- **The problem**:
Copy all lines below that use the word "named".

════════

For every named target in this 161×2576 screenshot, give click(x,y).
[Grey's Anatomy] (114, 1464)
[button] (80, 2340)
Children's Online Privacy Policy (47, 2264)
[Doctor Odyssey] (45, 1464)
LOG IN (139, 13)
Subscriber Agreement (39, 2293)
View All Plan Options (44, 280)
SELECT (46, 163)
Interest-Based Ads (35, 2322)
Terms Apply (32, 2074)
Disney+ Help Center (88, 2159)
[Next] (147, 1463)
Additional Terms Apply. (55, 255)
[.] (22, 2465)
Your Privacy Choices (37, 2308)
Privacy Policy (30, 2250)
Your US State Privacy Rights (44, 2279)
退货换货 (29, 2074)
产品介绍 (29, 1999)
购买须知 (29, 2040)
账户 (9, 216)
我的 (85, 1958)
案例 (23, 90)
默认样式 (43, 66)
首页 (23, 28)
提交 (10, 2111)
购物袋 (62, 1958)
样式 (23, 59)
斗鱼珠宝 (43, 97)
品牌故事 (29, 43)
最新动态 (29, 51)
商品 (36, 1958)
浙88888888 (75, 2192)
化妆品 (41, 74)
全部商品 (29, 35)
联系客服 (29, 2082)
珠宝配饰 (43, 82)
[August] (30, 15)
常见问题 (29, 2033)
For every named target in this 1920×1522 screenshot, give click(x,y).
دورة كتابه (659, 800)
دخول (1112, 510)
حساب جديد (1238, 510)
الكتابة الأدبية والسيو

════════

- **Exercise answer**:
For every named target in this 161×2576 screenshot, give click(x,y).
For every named target in this 1920×1522 screenshot, give click(x,y).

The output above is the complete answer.